When pulmonary hypertension isn’t severe, respiratory support with a ventilator is often sufficient. Blood pressure medications to increase systemic blood pressure can be helpful. Sedation to keep the baby calm and reduce vascular resistance in the lungs has also shown to improve outcomes. Additionally, prostaglandin can keep the ductus arteriosus open and relieve pressure on the lungs.

For some babies with CDH, standard ventilator maneuvers, as well as medications and non-invasive interventions, are not adequate to keep the patient stable. In this setting, there is a discussion about performing a surgical procedure to place the baby on ECMO. ECMO provides additional support and allows the lungs to rest. This critical decision is made after careful consideration by our specialized CDH team.

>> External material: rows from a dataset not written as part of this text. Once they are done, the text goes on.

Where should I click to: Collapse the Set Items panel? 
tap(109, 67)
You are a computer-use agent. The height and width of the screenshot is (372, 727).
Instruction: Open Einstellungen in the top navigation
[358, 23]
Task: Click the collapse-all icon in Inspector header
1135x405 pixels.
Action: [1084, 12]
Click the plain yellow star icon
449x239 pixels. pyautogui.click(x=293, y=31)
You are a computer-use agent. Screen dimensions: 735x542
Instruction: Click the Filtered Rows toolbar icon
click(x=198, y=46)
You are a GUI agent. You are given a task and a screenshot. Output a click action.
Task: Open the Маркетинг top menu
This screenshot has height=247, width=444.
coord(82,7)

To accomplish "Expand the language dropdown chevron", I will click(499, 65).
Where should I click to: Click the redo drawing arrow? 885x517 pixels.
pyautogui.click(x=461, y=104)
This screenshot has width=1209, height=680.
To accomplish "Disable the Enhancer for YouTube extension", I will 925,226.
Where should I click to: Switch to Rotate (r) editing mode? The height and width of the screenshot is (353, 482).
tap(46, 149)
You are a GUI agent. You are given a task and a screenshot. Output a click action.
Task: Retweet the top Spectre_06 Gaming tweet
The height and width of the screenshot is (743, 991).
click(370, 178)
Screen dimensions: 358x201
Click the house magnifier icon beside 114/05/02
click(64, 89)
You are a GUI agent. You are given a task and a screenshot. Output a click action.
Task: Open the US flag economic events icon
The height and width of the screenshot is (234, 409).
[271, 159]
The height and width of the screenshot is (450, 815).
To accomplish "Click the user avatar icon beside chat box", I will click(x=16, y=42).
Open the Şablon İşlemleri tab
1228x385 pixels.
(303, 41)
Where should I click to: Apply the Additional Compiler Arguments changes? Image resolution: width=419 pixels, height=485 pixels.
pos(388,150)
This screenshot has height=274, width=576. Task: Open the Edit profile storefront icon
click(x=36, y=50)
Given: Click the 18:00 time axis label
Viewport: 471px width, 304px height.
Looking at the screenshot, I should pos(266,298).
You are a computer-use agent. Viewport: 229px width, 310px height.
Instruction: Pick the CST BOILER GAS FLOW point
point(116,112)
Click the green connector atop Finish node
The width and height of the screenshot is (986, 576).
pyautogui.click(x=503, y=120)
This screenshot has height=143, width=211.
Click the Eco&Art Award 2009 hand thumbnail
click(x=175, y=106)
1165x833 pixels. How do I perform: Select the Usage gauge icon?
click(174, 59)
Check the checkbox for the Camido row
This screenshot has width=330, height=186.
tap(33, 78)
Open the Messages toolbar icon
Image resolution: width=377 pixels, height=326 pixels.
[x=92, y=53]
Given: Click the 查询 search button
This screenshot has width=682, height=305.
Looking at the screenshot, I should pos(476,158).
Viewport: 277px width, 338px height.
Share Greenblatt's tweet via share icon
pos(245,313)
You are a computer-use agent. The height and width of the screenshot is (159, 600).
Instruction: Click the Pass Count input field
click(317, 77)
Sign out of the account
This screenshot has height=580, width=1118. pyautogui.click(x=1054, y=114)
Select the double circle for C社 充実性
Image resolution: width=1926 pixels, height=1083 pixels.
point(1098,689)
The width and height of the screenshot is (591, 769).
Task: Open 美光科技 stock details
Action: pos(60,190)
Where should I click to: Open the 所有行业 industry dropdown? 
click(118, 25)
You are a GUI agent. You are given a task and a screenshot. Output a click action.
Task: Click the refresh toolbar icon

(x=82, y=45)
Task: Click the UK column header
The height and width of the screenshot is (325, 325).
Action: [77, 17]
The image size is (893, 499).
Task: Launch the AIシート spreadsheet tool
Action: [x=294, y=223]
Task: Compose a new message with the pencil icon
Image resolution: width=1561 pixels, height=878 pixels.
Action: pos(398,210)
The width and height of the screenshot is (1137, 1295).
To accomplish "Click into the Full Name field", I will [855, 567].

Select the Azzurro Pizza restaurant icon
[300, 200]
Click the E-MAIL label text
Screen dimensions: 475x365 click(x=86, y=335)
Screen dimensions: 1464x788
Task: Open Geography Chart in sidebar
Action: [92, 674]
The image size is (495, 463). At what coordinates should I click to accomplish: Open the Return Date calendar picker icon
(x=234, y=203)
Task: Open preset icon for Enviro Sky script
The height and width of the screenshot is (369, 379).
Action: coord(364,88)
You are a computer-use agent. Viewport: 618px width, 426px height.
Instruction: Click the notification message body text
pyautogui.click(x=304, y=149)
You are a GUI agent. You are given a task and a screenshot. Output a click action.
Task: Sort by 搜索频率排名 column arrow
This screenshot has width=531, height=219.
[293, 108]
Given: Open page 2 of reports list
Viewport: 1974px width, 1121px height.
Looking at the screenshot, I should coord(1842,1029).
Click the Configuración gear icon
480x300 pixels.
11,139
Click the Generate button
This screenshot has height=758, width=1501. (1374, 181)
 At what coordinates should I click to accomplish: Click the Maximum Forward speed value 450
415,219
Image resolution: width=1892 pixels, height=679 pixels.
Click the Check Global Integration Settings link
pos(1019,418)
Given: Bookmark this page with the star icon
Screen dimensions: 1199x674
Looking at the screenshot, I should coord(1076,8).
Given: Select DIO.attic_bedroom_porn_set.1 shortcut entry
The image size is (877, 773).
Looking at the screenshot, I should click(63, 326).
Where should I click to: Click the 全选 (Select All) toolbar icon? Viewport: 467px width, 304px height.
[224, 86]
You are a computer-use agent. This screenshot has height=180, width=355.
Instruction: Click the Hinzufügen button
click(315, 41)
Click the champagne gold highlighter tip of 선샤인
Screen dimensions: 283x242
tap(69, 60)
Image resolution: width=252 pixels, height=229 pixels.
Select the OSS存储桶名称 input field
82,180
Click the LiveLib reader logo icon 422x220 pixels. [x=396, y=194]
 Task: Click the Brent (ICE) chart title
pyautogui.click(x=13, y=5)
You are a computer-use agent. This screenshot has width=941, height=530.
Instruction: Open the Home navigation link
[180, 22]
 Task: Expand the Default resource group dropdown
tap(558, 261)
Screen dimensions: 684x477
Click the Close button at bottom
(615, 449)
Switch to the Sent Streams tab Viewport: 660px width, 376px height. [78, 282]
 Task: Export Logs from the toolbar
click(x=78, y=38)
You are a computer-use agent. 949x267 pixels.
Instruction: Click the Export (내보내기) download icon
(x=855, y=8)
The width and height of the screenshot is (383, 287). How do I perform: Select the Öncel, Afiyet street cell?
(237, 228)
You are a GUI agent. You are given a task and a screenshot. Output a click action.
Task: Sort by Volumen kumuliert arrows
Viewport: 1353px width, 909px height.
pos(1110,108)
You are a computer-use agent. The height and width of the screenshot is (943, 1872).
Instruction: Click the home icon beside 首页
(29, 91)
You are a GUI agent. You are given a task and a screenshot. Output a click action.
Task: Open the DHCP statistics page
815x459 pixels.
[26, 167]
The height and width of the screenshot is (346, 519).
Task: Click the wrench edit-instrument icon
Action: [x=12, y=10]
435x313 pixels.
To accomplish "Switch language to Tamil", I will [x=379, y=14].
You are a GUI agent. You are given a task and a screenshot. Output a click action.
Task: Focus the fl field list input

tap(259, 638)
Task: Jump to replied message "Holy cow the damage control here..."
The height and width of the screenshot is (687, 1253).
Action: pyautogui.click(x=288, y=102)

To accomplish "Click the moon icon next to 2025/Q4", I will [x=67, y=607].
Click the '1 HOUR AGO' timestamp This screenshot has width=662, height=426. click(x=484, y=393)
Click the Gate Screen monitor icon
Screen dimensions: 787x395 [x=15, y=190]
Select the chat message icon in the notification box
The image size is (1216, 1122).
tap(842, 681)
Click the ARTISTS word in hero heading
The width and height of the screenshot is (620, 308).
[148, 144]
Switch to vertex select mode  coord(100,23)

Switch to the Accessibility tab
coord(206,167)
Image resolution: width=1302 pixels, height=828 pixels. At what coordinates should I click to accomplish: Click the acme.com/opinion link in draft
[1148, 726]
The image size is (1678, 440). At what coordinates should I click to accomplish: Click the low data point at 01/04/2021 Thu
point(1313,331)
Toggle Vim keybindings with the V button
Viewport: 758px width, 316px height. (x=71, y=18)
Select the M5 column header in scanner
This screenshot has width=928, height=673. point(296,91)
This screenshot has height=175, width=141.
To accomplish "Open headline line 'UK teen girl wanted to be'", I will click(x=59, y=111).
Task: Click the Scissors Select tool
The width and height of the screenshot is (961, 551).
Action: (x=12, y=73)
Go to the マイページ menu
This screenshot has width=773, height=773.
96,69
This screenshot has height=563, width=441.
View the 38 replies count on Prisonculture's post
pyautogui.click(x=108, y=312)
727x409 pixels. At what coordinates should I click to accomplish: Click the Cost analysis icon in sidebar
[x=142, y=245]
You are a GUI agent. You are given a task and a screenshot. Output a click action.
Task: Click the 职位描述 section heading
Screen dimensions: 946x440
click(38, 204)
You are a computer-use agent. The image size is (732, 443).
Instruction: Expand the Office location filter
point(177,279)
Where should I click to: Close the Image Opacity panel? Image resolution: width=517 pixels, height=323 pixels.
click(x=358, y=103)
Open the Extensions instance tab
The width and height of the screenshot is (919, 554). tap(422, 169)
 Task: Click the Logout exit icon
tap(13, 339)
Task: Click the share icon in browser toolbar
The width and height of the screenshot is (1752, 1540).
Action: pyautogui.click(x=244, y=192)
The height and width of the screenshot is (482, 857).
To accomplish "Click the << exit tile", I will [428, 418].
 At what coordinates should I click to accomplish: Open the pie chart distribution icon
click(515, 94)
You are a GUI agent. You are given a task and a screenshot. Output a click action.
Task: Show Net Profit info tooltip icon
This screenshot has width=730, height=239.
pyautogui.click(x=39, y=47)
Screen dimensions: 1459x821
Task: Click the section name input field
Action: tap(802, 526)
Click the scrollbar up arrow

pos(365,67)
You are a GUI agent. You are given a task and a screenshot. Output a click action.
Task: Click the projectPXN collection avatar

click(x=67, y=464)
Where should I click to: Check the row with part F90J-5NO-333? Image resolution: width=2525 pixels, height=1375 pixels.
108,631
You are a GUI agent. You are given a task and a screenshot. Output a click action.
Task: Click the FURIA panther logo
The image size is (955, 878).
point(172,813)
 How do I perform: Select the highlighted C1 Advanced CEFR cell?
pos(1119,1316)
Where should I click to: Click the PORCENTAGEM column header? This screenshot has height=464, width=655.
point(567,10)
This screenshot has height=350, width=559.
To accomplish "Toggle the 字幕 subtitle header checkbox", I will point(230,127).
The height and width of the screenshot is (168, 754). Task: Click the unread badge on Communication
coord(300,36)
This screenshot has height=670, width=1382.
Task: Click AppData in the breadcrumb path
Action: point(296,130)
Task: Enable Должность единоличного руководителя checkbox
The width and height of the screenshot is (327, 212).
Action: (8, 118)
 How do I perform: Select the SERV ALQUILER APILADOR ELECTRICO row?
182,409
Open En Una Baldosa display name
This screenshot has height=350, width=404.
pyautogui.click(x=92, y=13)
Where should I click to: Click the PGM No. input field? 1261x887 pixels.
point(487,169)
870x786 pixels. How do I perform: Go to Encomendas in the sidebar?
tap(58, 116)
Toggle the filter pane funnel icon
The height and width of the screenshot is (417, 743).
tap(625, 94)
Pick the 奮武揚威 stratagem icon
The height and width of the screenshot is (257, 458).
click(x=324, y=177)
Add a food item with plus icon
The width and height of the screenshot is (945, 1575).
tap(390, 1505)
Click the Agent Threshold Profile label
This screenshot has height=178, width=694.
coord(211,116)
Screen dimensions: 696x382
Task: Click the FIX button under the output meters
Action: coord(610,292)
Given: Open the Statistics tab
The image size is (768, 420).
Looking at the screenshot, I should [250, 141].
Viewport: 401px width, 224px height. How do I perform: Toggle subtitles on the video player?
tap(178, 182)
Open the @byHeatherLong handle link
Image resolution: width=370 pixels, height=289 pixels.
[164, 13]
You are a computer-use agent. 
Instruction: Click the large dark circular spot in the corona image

Children’s Health has been designated a Center of Excellence by the Extracorporeal Life Support Organization, and we’re one of the region’s highest-volume ECMO centers, typically managing 30 to 40 ECMO patients per year.

“ECMO is a last resort, but we’re fortunate to have an amazing team that can give these babies every opportunity to survive,” Dr. Schindel says.

Monitoring for developmental delays and neurocognitive issues

Each patient continues to receive care tailored to their needs after they go home. Babies will be seen by the pediatric surgeons to ensure a good outcome after the operation. Our THRIVE Program also follows these babies long-term. The program monitors them for developmental delays and neurocognitive issues, so we have the ability to step in and offer appropriate interventions.

“Our CDH care is just the latest example of our decades-old commitment to finding ways to improve care for even the most complex pediatric conditions,” says FETAL Center Medical Director June Hu, M.D., pediatric neonatologist and Assistant Professor at UT Southwestern. “We do our best to give every baby the best possible chance at a happy, healthy childhood.”